HOME    »    PROGRAMS/ACTIVITIES    »    Annual Thematic Program

Material from Talks

Jerome R. Bellegarda (Spoken Language Group, Apple Computer), jerome@apple.com

Data-Driven Semantic Language Modeling

Statistical language models used in large vocabulary speech recognition have to properly encapsulate the various constraints, both local and global, present in the language. While usual n-gram modeling can readily capture local constraints, it has been more difficult to handle global constraints, like long-term semantic dependencies, within an adequate data-driven formalism. This presentation focuses on the use of latent semantic analysis (LSA), a paradigm which automatically uncovers the salient semantic relationships between words and documents in a given corpus. In this approach, (discrete) words and documents are mapped onto a single (continuous) semantic vector space of comparatively low dimension, in which familiar clustering techniques can be applied. Applications include information retrieval, automatic semantic classification, and semantic language modeling. In the latter case, it leads to several model families with various smoothing properties. Because of their large-span nature, such LSA language models are well suited to complement conventional n-grams.

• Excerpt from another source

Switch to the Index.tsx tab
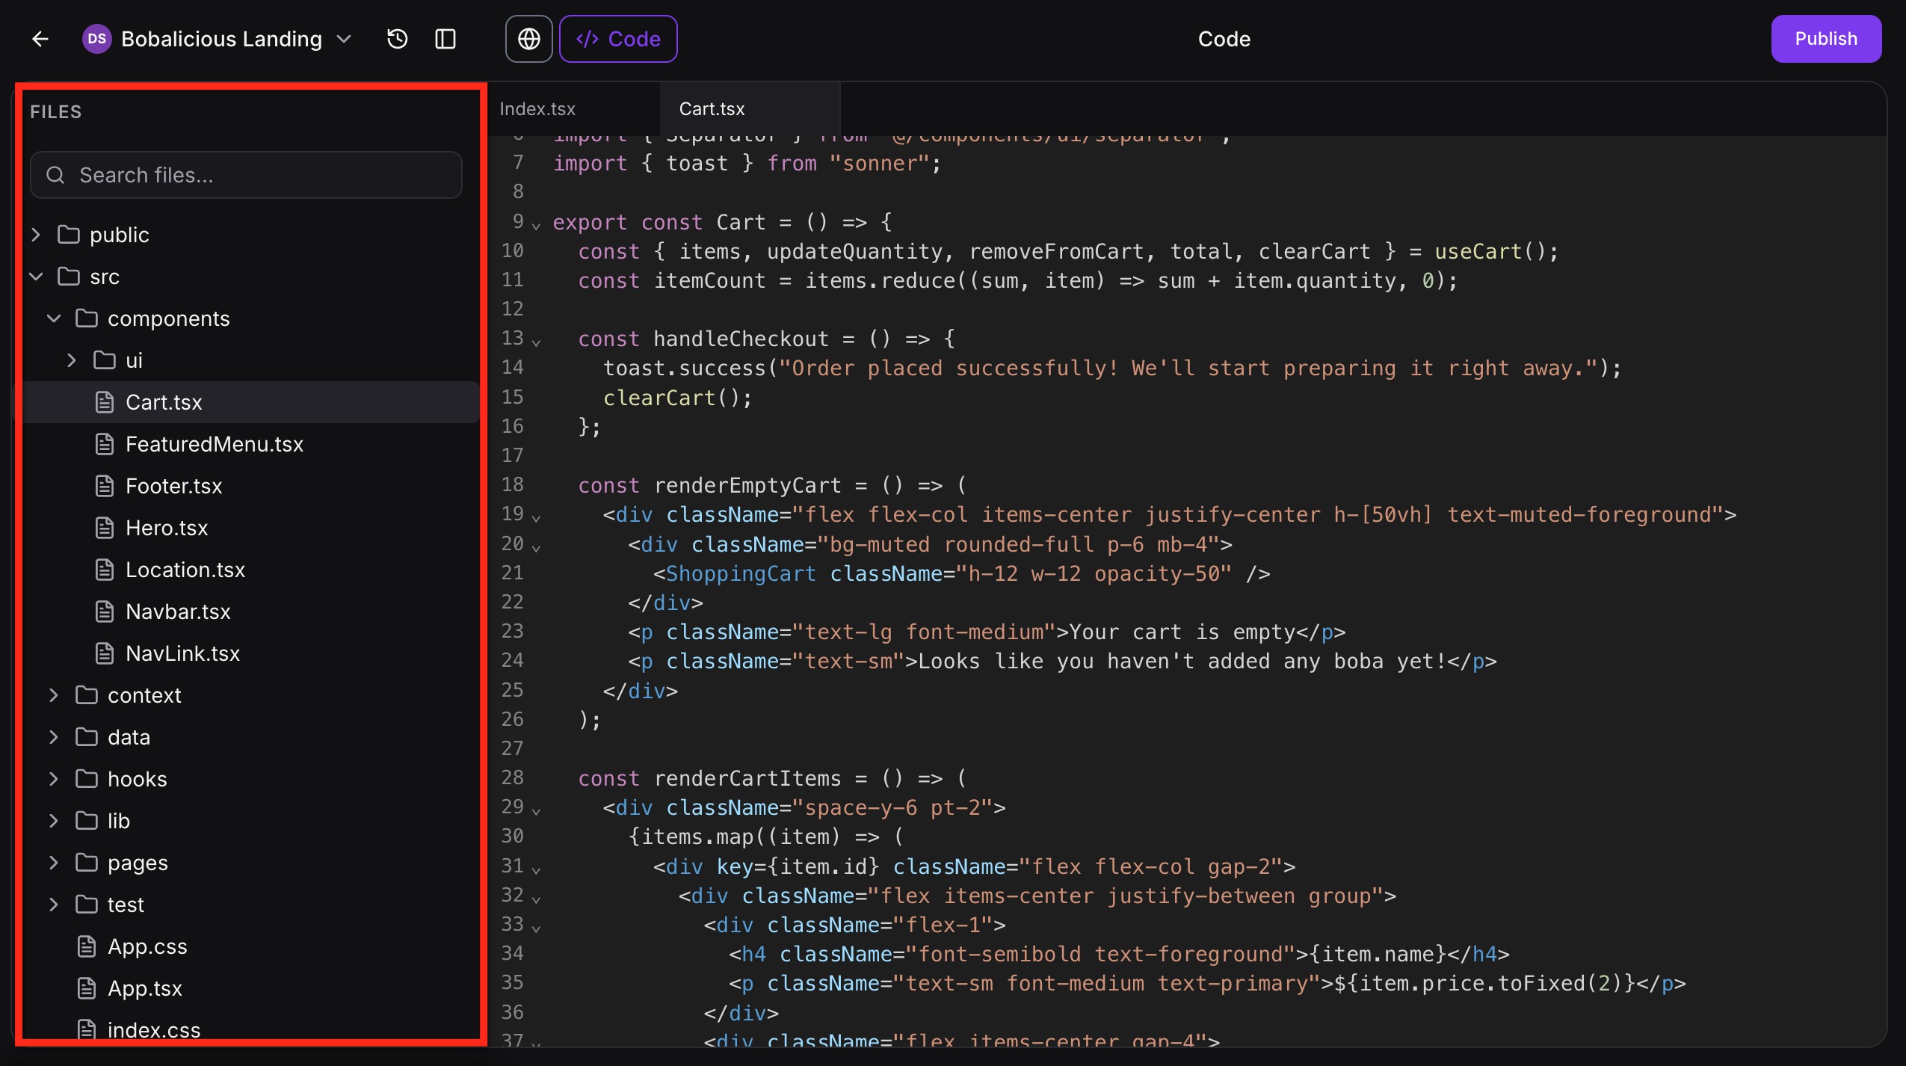 point(537,109)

An integrative formulation is proposed for harnessing this synergy, in which the latent semantic information is used to suitably adjust the standard n-gram probability. This hybrid modeling compares favorably with the corresponding n-gram baseline: experiments conducted on the Wall Street Journal domain show a reduction in average word error rate of over 20%. The presentation will conclude with a discussion of intrinsic trade-offs and open issues in this emerging area of statistical language modeling.

Julian Besag (Department of Statistics, University of Washington)   julian@stat.washington.edu

Markov Chain Monte Carlo and Bayesian Computation

Markov chain Monte Carlo (MCMC) refers to a collection of methods for closely approximating integrals with respect to awkward, often very high-dimensional, probability distributions. The basic idea is to design and run a Markov chain whose limiting distribution is the distribution of interest and to estimate the required integrals via the corresponding sample averages. The original Metropolis (1953) construction, generalized by Hastings (1970), was used extensively in the analysis of interacting particle systems such as Ising and Potts models. Subsequent developments included cluster and multigrid algorithms in the 1980's and simulated tempering and coupling from the past in the 1990's. The 1980's also saw the introduction of MCMC for simulating hidden Markov random fields (spatial generalizations of hidden Markov chains) in image analysis and this inspired other statisticians, particularly those working in the Bayesian paradigm, where general implementation had been frustrated by the need to evaluate high-dimensional integrals. Indeed, MCMC has now become the standard computational engine for Bayesian analysis. Although Hastings constructions, especially the Gibbs sampler (aka the heat bath algorithm), still predominate, there have also been some useful advances in the design of algorithms, such as reversible jumps. The talk provides an introduction to MCMC for Bayesian computation. Some notes (65pp), whose coverage is not restricted to Bayesian inference, are available at

http://www.csss.washington.edu/Papers/      working paper no.9

These notes are not comprehensive, though they include some more advanced topics and at least provide useful further references! See also the MCMC website for several hundreds of papers: http://www.statslab.cam.ac.uk/~mcmc/

Olivier Catoni (Université Paris 6) catoni@ccr.jussieu.fr

Adaptive N-Grams through the Gibbs Aggregation Rule

We will present some general pseudo-Bayesian rule to aggregate estimators and show that it satisfies a non-asymptotic oracle inequality. We will explain how to apply it to adaptive histogram estimation and show the connection with the estimation of "adaptive" n-gram frequencies for text analysis. Most of the material we plan to explain can be found in written form in the following communication :

O. Catoni Data compression and adaptive histograms, International Conference on Foundations of Computational Mathematics in honor of Professor Steve Smale's 70th Birthday July 13-17 2000

It can be downloaded, as well as a demonstration software, from the website


or from my homepage


Michael Collins (At&T Labs-Research)  mcollins@research.att.com

Statistical Models for Natural Language Parsing

This talk will discuss the problem of machine learning applied to natural language parsing: given a set of example sentence/tree pairs, the task is to learn a function from sentences to trees which generalizes well to new sentences.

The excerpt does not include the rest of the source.